As you can see from the volume of specifications above, PTFE is an important, highly specialized and well-studied product. It is also quite expensive as the raw resin is costly, production of basic shapes is relatively labour intensive requiring a high capital investment and the cost of maintaining quality to meet such a range of specifications is high. But PTFE can function the way no other material is able. PTFE is an engineering polymer which maintains its useful mechanical properties over a very wide temperature range from -450°F to 550°F; it has an extremely low coefficient of friction; almost nothing sticks to PTFE; its chemical resistance is outstanding with only molten alkali metals and certain halogens, under special conditions, attacking the material; there are no known solvents for PTFE; electrical insulation and loss properties are remarkable as no other solid material maintains its dielectric constant over such a wide range of temperature and frequency; parts of PTFE are virtually unaffected by weather, i.e. extremes of heat and cold and ultra-violet light; moisture absorption is zero; PTFE will not burn under any conditions, it exhibits almost zero slip-stick; PTFE is unaffected by large doses of radiation.
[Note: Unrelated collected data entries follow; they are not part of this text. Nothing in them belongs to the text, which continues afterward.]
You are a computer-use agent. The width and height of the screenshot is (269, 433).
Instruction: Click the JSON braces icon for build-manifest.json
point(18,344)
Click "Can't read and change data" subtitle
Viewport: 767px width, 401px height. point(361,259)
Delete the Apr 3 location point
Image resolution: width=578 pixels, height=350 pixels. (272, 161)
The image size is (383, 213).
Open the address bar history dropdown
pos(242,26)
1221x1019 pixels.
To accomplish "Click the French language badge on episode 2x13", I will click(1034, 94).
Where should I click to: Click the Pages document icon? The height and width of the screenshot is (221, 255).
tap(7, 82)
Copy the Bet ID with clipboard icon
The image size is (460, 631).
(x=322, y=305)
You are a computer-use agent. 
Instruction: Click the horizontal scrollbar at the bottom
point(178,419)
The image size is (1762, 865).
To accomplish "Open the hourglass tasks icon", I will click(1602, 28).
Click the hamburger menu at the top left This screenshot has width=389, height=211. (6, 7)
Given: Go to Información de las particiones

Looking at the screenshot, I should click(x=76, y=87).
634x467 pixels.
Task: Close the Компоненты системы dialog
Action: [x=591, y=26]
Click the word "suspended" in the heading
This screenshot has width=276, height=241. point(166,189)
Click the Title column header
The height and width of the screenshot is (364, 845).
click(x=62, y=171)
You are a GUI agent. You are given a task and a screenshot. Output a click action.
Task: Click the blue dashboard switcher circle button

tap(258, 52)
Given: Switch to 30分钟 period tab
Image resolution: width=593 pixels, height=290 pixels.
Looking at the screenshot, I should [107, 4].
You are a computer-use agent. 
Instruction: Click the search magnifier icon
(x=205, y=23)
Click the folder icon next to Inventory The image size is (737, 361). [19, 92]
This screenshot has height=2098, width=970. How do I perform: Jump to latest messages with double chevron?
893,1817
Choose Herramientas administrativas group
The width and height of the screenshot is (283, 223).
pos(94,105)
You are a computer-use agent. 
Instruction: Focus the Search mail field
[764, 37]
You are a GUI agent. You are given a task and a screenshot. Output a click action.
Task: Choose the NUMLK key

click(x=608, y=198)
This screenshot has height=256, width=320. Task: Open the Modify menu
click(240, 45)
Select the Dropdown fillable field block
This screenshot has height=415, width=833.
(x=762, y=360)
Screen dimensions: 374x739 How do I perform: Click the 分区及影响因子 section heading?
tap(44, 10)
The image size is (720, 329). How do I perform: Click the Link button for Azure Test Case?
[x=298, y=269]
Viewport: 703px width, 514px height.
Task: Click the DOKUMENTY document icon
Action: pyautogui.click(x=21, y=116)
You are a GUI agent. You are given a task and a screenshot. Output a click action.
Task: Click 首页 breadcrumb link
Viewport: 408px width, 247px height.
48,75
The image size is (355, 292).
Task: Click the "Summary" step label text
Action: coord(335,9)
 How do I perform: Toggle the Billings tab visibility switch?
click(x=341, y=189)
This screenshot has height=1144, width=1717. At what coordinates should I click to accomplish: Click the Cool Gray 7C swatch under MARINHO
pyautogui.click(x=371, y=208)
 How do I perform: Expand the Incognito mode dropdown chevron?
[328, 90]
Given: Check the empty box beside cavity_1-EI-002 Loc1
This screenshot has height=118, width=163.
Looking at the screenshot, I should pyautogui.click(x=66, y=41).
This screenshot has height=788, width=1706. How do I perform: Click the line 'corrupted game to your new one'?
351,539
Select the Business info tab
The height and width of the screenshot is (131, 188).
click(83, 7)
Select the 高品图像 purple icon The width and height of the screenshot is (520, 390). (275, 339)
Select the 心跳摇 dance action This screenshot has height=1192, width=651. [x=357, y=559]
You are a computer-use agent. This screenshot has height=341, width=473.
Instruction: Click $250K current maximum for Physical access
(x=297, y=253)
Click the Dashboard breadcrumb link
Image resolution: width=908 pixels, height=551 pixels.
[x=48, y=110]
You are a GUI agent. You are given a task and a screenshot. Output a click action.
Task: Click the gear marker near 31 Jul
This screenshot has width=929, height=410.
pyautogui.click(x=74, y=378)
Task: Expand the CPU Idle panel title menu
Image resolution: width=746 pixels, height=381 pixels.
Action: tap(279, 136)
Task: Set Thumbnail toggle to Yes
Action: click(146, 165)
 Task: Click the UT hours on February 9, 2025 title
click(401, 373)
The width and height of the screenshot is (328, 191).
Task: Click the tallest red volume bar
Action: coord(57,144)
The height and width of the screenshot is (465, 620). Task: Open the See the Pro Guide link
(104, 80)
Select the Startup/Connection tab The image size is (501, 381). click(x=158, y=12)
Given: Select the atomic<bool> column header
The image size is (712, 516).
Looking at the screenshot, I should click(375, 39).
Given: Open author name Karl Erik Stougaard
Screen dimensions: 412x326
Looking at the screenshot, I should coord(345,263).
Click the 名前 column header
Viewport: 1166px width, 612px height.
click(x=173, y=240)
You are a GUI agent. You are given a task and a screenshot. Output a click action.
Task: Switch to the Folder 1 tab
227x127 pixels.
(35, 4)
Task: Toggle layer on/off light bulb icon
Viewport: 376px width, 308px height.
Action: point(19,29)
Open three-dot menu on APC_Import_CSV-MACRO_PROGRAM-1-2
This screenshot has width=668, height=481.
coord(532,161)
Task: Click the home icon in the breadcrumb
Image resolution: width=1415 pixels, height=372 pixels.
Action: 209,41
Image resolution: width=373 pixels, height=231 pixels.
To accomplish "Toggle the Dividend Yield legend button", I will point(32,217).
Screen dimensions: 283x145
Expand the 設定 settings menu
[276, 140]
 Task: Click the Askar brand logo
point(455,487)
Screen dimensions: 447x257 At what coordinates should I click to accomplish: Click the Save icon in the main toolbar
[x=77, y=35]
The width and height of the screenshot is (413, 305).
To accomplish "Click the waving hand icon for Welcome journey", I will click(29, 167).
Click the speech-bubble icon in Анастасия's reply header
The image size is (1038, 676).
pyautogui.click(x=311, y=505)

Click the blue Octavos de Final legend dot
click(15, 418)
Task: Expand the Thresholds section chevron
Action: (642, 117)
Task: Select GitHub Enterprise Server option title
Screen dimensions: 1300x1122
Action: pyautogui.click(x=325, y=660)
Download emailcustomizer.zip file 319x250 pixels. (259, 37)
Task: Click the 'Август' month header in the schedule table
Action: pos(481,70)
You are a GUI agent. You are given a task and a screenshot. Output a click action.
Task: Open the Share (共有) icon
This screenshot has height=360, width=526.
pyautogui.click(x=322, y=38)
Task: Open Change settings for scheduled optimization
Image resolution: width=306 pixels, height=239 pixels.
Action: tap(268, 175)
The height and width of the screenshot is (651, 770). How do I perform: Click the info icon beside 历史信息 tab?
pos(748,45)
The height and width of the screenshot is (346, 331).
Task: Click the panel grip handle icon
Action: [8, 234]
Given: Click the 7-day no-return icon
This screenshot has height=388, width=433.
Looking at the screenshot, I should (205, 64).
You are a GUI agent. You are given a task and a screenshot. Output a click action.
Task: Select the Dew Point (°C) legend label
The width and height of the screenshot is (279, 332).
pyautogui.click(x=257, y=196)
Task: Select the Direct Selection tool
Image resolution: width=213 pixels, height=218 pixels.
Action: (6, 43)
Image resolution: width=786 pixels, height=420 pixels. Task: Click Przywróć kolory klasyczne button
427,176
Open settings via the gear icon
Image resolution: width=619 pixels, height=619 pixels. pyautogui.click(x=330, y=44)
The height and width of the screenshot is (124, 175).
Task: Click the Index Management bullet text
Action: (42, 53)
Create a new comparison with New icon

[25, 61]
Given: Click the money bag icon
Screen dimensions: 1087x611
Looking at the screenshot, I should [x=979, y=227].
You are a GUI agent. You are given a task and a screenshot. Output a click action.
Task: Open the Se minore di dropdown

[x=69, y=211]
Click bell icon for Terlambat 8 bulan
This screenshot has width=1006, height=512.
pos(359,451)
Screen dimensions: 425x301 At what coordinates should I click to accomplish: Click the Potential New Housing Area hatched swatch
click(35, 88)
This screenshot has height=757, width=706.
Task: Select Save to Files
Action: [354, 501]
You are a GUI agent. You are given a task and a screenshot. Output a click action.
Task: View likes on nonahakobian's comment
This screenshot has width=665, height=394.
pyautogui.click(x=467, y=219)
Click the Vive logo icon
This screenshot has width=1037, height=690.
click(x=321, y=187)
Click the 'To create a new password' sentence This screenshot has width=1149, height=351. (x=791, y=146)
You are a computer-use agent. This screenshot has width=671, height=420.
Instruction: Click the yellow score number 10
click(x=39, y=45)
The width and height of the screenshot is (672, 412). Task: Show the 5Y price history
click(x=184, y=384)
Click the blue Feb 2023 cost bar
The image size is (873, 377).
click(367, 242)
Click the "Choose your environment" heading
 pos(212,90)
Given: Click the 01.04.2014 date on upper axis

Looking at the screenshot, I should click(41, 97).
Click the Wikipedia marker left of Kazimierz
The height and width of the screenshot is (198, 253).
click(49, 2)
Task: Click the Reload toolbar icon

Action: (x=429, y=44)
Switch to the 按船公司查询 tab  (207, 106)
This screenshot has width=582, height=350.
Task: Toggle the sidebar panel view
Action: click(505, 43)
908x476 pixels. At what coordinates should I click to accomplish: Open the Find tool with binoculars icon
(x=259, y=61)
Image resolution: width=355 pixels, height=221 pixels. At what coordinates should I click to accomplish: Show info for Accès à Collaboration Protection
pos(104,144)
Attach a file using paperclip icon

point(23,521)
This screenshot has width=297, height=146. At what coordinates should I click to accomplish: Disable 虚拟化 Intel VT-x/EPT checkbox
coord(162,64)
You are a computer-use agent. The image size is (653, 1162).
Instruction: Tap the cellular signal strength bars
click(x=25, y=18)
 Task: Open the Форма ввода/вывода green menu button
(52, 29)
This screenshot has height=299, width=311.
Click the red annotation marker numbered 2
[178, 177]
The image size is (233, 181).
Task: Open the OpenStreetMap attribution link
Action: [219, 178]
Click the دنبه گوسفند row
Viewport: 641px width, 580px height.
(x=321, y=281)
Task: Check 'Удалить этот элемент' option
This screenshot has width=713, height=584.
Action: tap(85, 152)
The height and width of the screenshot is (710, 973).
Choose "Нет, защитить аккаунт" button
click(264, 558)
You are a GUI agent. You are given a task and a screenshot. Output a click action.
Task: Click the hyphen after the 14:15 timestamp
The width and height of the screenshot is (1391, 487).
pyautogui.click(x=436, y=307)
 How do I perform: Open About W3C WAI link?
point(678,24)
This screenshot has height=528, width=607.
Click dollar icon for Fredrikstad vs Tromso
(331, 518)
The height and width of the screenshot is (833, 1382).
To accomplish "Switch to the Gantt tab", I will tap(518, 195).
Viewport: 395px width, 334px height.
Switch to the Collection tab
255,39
The ability of PTFE to accept a wide variety and loading of fillers and reinforcing materials results in increasing its low tensile strength by a factor of 2 to 3; increasing its poor wear resistance by as much as 500 times; increasing initial deformation under load by approximately 25%; increasing creep resistance by two fold; increasing hardness by about 10%; increasing thermal dimensional stability by a factor of 2.

Claremont Polymer Shapes can provide a wealth of technical and practical support for you in the design and production of quality PTFE parts. With the aid of mills producing rods, sheets, tubes, tapes, etc. as well we the resin producers, we can offer back up second to none. Should you require prototype or production quantities of PTFE parts and do not wish to manufacture such parts yourself, call on us; our facilities, and those of some outstanding craftsmen working with us, are at your disposal.

PLEASE NOTE:
Values shown in the above table are averages and there will be variances from lot to lot. After selecting a material based upon these values, you must conduct tests specific to your application to be assured the material suits your needs.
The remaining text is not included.